Updated: Sep 10, 2021

After reading through Unit 1 of Metaphors, Language, and the symbolism of visuals course section, it emphasized the importance of expressive emotive verbal communication, visuals, with the help of connotation and detonation. For instance, a figure of speech holds “intentional deviation” from ordinary language to create a rhetorical effect. In the same vein, there are many forms of Western rhetoric that are divided into two prominent categories: schemes and tropes. Schemes form or shape ordinary words while tropes change their meaning. A great example of the usage of figure of speech is in Disney movies; many of these generally children’s films use simile, hyperbole, metaphor, and alliteration fo emphasize and and exaggerate ideas. For instance, in Ratatoullie the line ”my hope is a banquet” is a metaphor while in Pocahontas the use of personification is seen as ”mistry mountains sing and beckon.” While we may not realize, the usage of figures of speech brings to life our words and phrases and create intention. Within the realm of novels, figurative language allows for the author to paint a picture and visualization with their words, and develop their own imagineable universe.
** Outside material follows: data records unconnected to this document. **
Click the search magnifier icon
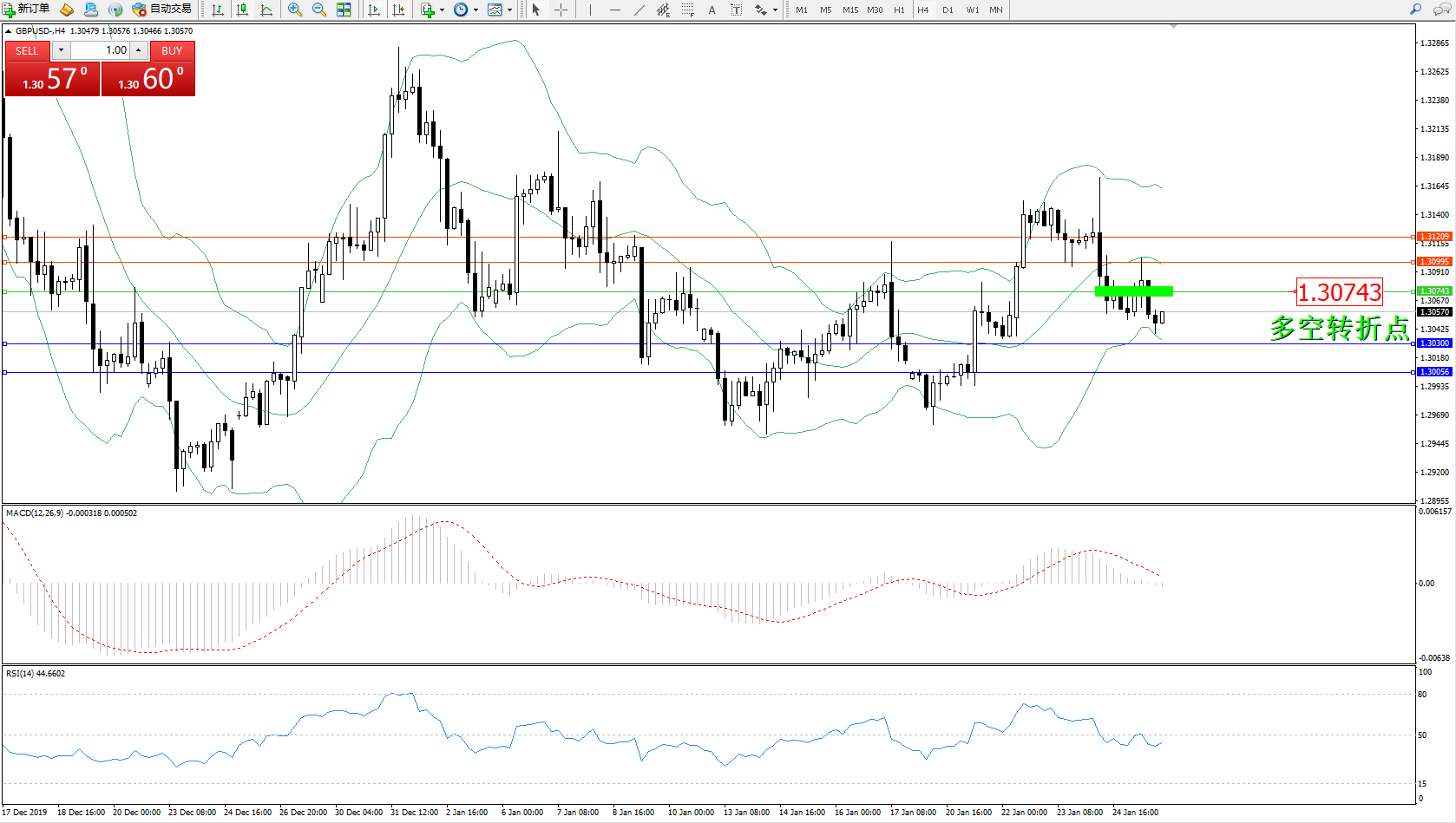 1415,10
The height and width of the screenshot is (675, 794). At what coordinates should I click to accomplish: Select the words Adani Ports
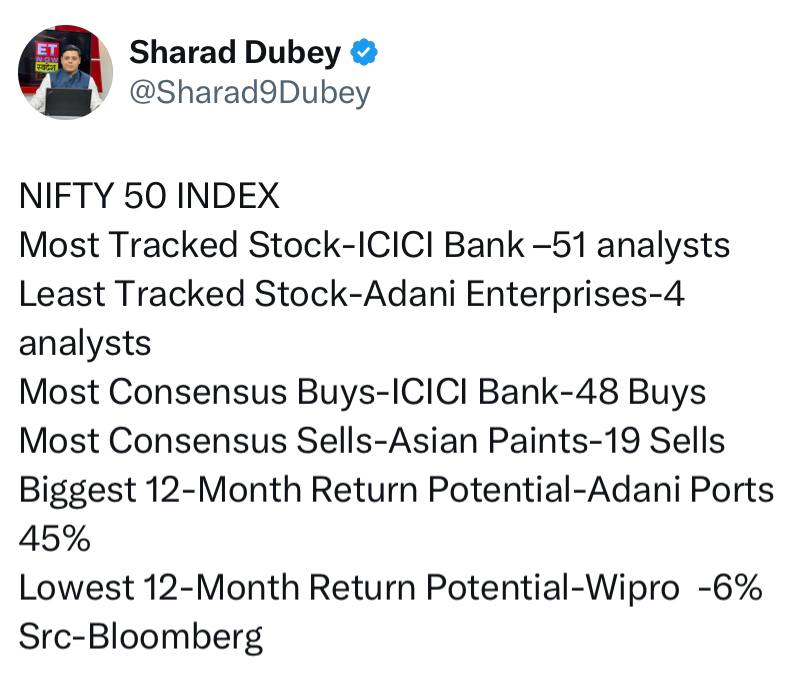681,490
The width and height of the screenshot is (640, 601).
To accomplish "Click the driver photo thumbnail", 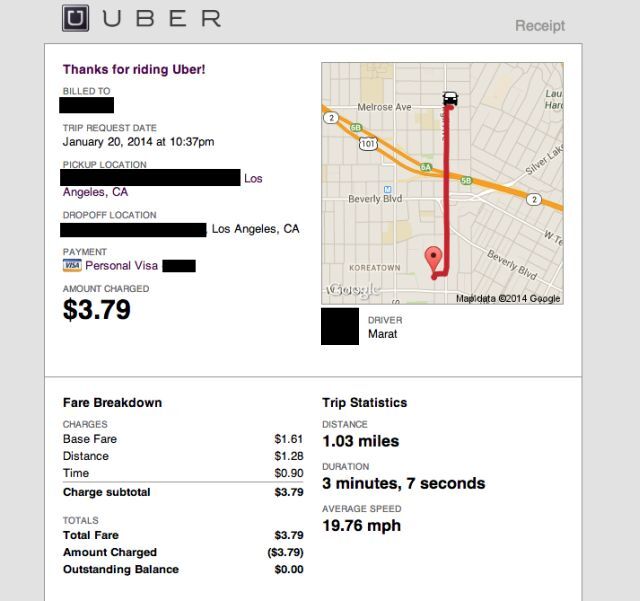I will click(x=340, y=327).
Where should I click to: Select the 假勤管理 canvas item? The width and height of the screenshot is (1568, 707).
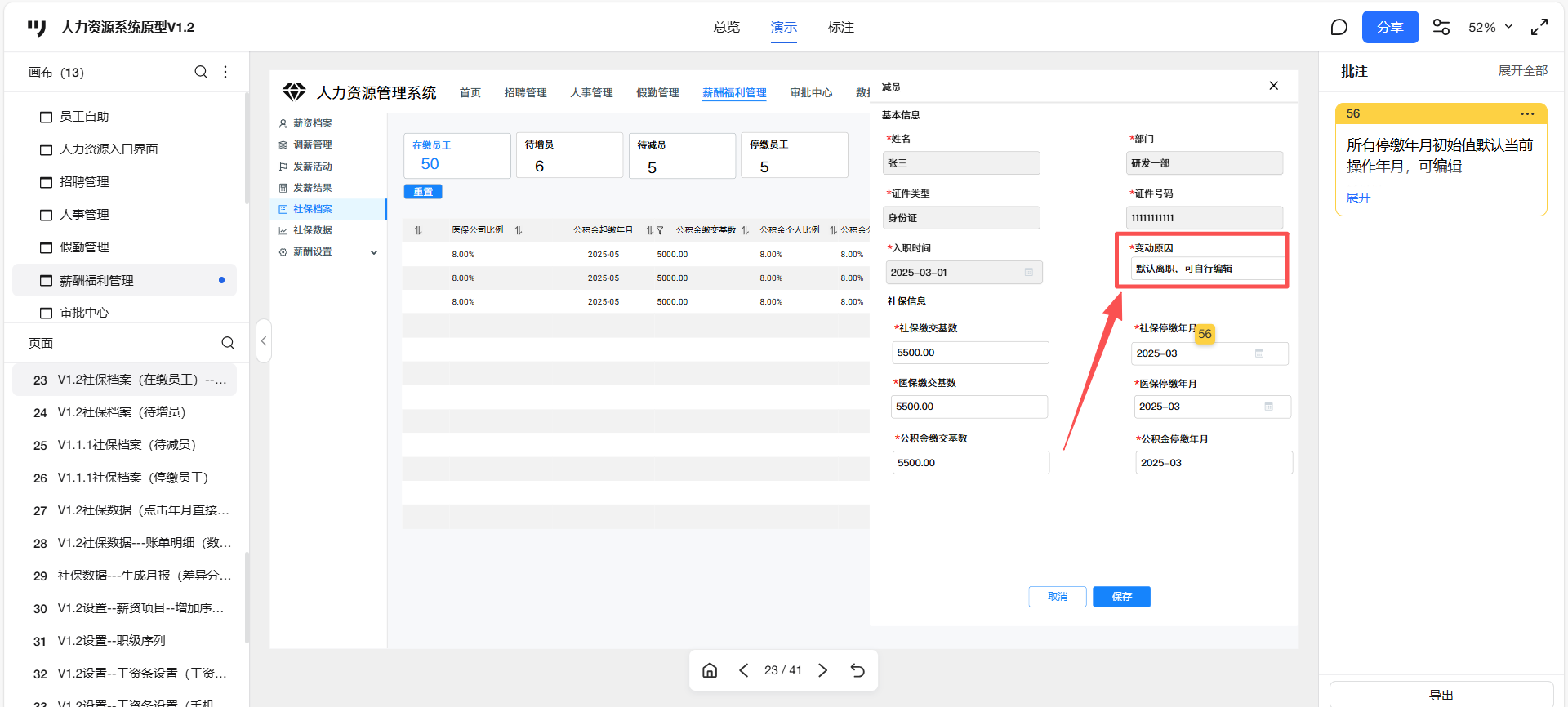(x=85, y=247)

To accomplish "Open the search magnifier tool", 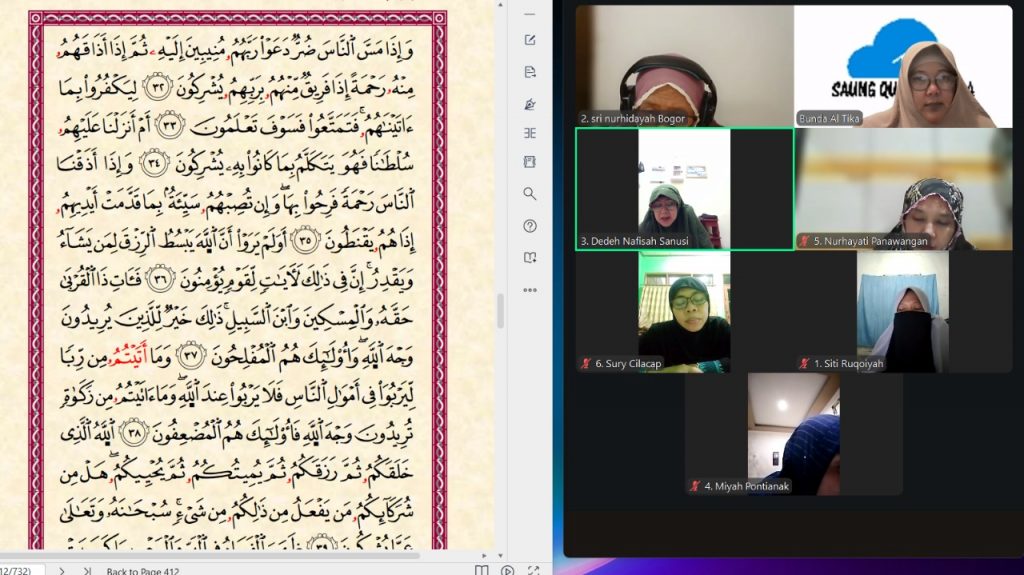I will (530, 194).
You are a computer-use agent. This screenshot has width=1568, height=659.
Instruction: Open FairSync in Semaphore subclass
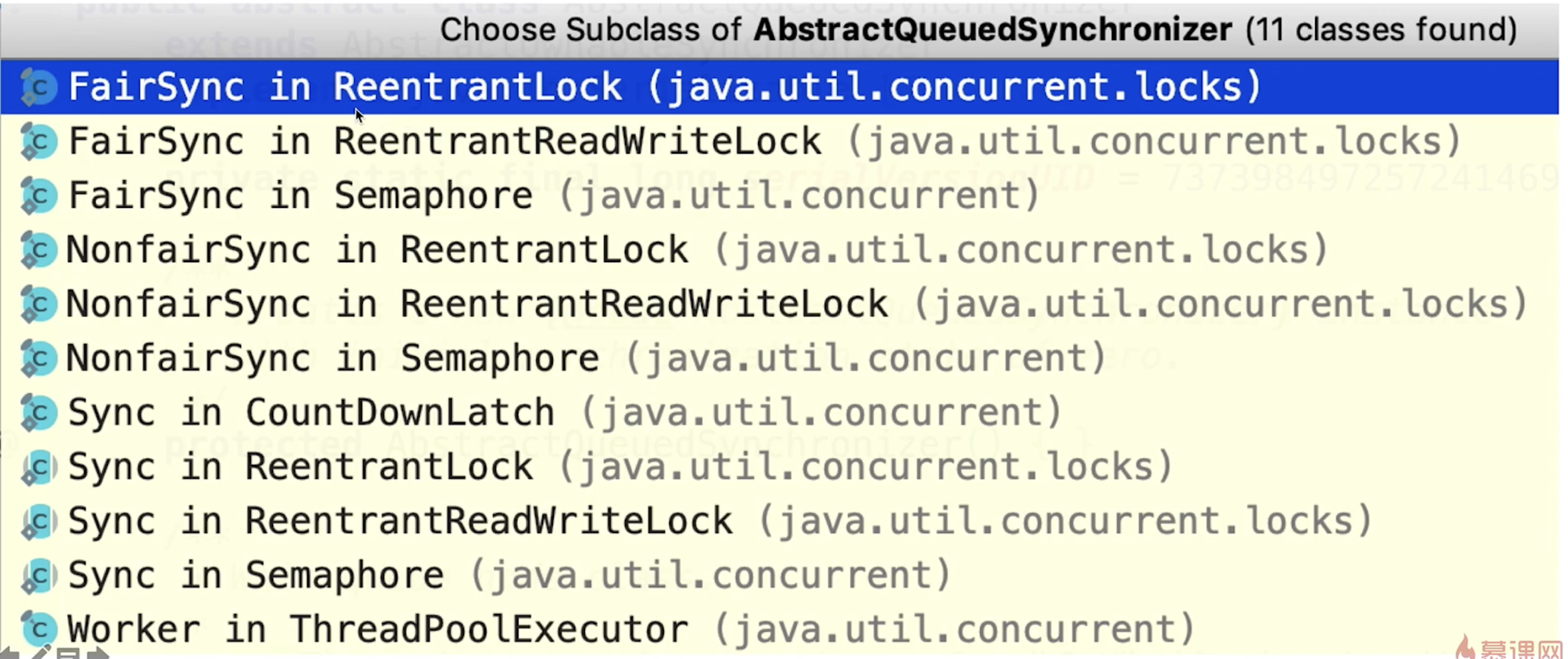click(x=780, y=195)
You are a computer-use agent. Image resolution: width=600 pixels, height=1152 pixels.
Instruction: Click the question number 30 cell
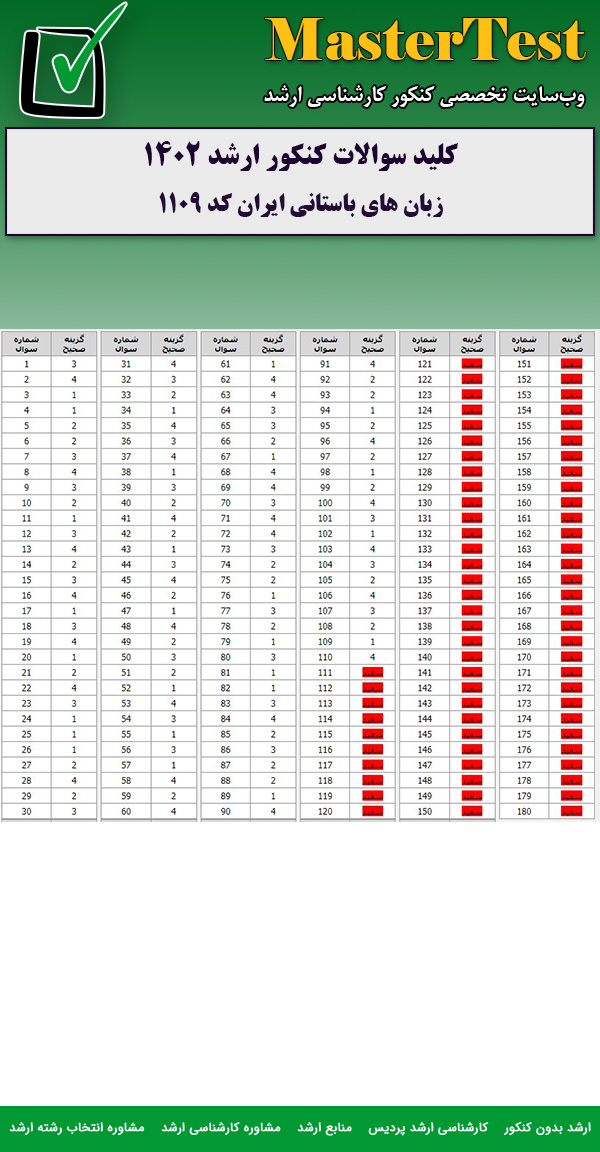click(x=27, y=811)
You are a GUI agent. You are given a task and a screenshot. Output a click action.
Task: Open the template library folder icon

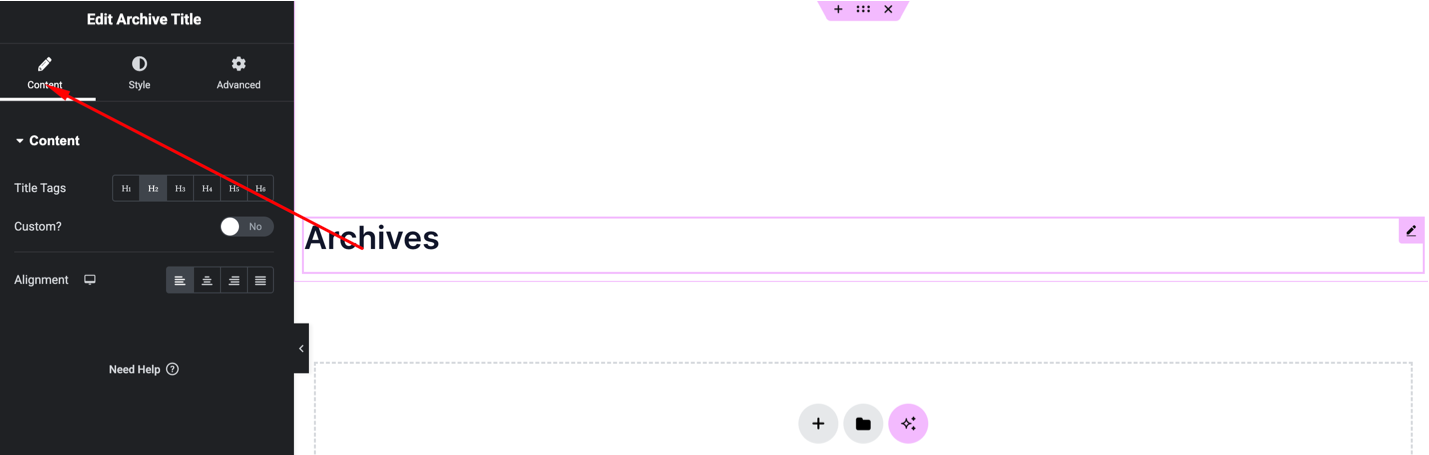click(x=863, y=424)
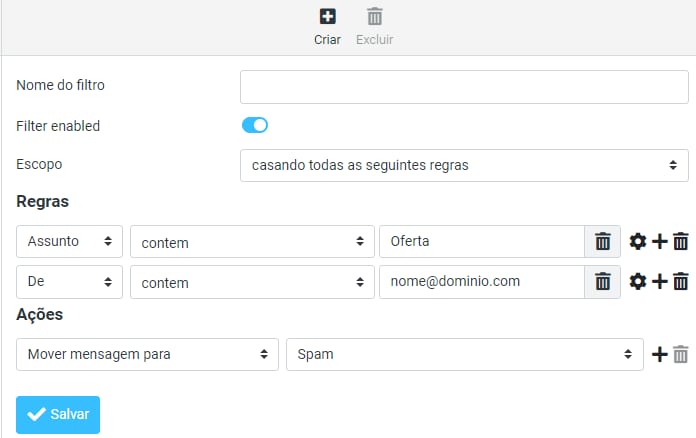Click the Nome do filtro text field
This screenshot has width=696, height=438.
coord(464,87)
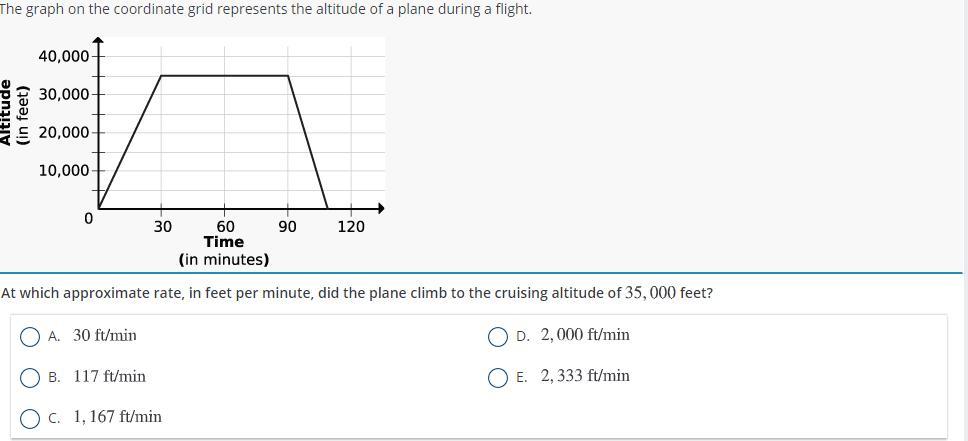Choose the 2,333 ft/min answer text
The height and width of the screenshot is (441, 968).
click(585, 376)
I recently finished reading Sylvia Plath’s ”The Bell Jar” which in itself is a metaphor for feelings of confinement, self-doubt, dejection, and depression. For the main character, the bell jar symbolzes madness, a fishbowl of entrapement that causes her entire world to crumble. In this sense, Plath uses figure of speech for readers to grasp the tone and theme of book, it depicts one woman’s struggle with mental health and how feelings of hopelessness and pain can destroy one’s life from the inside out.

Furthermore, the system of classical rhetoric is divided into five phases of: Inventio the discovery of ideas/arguments, Disposito the arrangement of ideas/arguments, Elocutio a form of expressing ideas/arguments, Memoria the memorization of speech, and Pronunciatio the delivery of speech. The articles delve into the various classifications of figures of speech such as antithesis, irony, metaphor, personification, metonymy, synecdoche, periphrasi, puns, amplification, and hyperbole. To add on, I recently watched Bo Burnham’s comedy musical special ”Inside” which in its entirety symboilizes the toxic world of internet culture, mental illness, and meta-commentary on the role of white men in our current society. As you can see, the song from the comedy special lists events or objects that create a sense of a warped simulation and create that feeling of utter doom and chaos in our future.


The usage of symbolic and expressive rhetoric can be seen in the films we watch, books we read, and the world that we interact with on a daily basis. Figures of speech lay the foundation for expression and emotive works of art that are made to move, shape, and affect us as social beings.